■ PROVIDED INFORMATION ■
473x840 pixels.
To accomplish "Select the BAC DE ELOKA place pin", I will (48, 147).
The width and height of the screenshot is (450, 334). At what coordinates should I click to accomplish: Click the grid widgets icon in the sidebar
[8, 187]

* * *

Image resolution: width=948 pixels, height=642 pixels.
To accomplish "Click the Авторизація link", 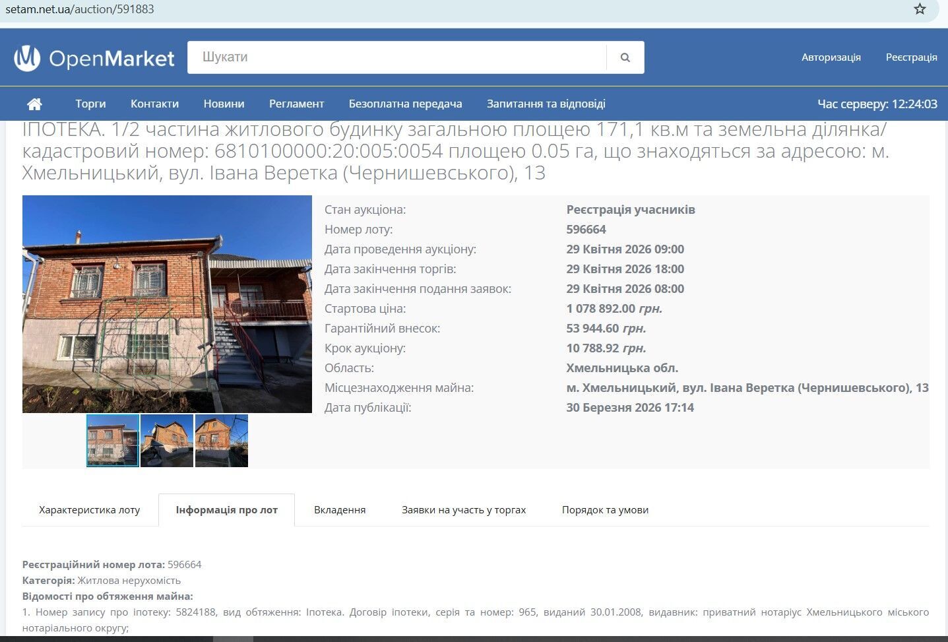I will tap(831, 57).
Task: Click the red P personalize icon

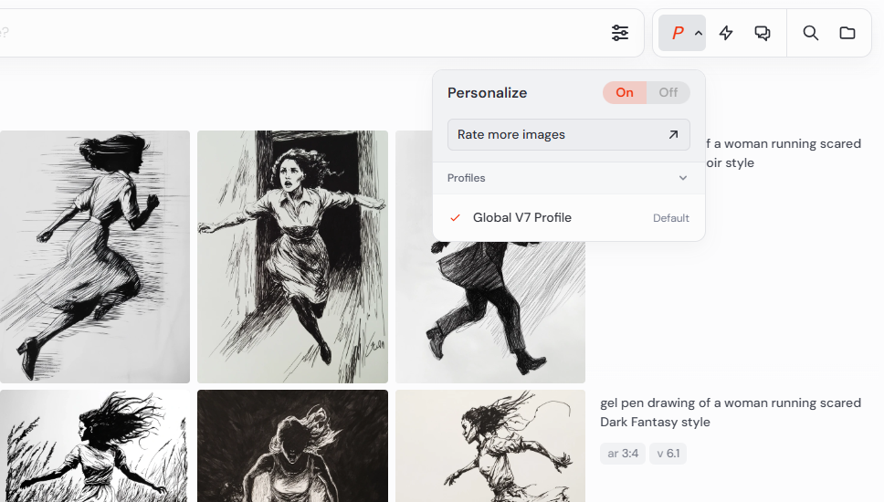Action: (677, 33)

---

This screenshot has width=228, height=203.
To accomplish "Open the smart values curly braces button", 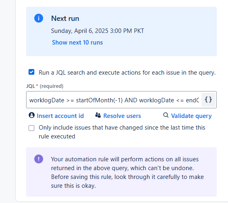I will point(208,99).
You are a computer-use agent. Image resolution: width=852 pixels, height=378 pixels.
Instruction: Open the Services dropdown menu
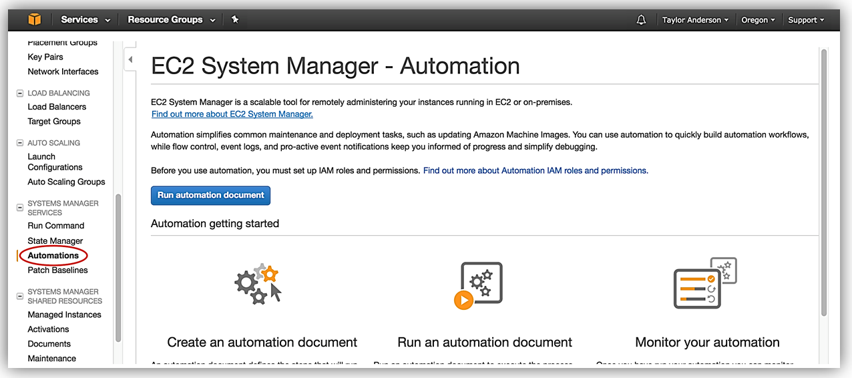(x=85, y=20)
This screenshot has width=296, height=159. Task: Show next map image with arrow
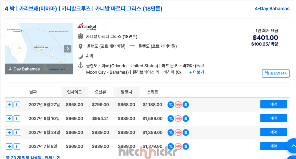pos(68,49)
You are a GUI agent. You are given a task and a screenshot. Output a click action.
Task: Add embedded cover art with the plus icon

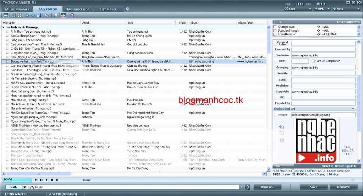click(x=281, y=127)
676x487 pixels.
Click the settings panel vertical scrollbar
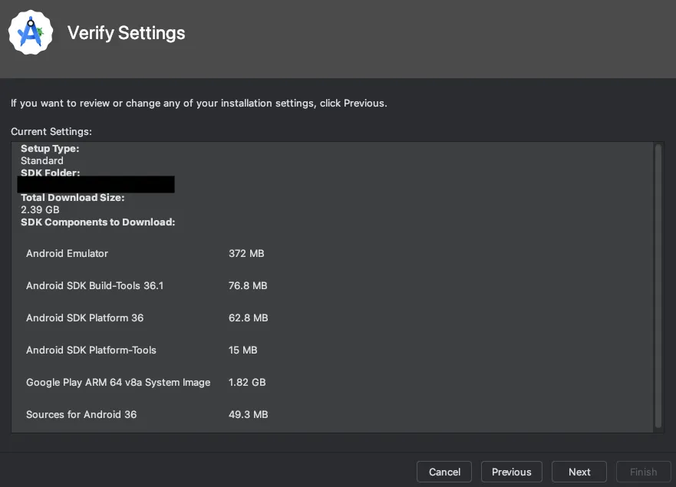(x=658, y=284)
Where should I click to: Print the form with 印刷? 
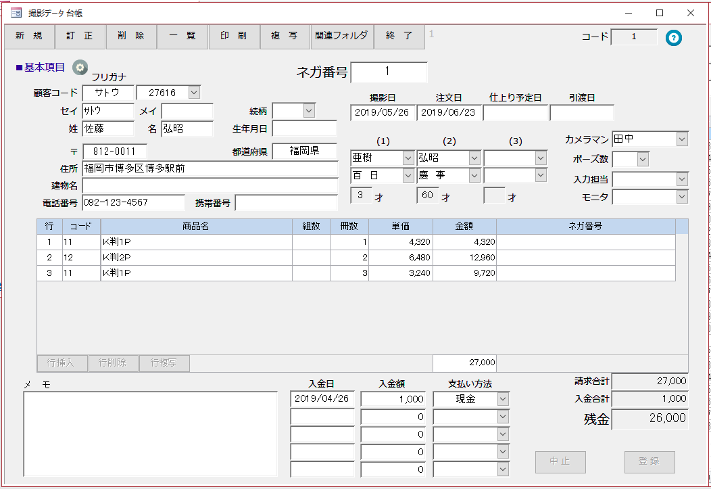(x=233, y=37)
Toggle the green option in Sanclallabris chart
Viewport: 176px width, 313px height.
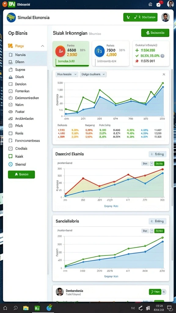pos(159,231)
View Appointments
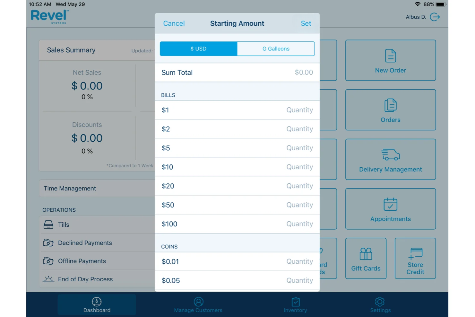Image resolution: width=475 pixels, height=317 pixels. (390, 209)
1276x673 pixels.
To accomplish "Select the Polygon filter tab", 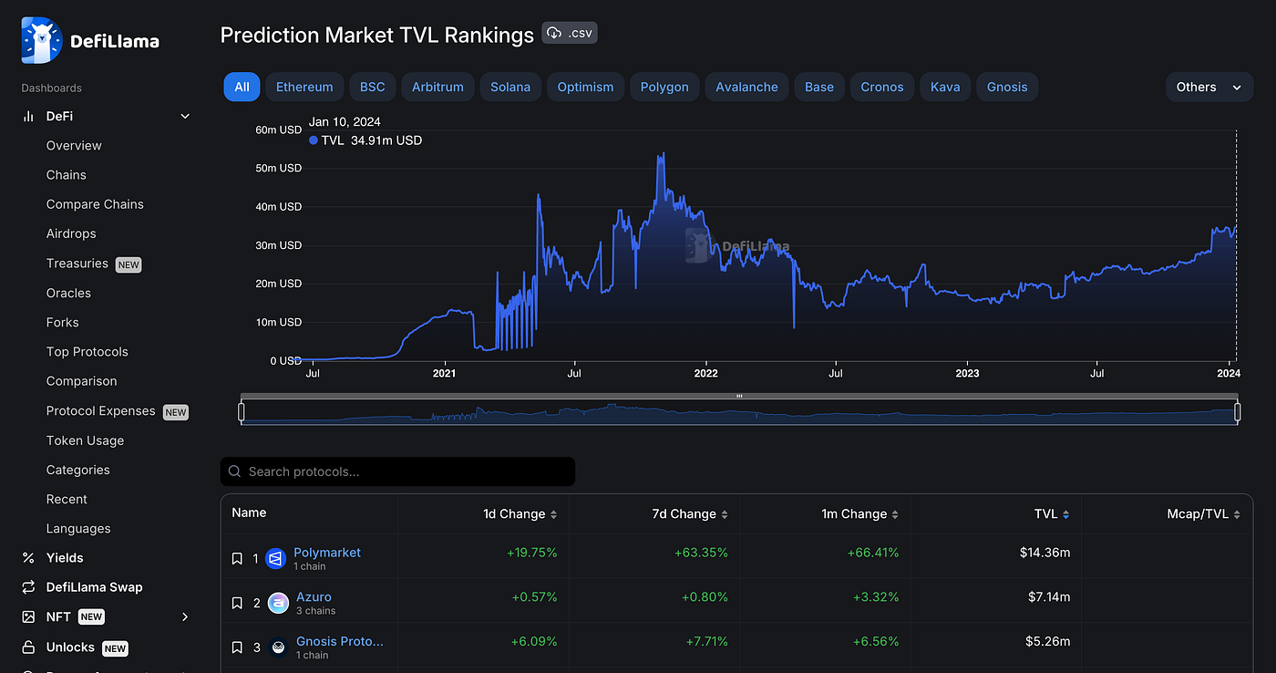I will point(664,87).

■ ABOUT THIS EXERCISE ■
Please copy every line of the data that carries the string "agent".

■ TASK SOLUTION ■
You are a computer-use agent. Image resolution: width=852 pixels, height=378 pixels.
You are a GUI agent. You are given a task and a screenshot. Output a click action.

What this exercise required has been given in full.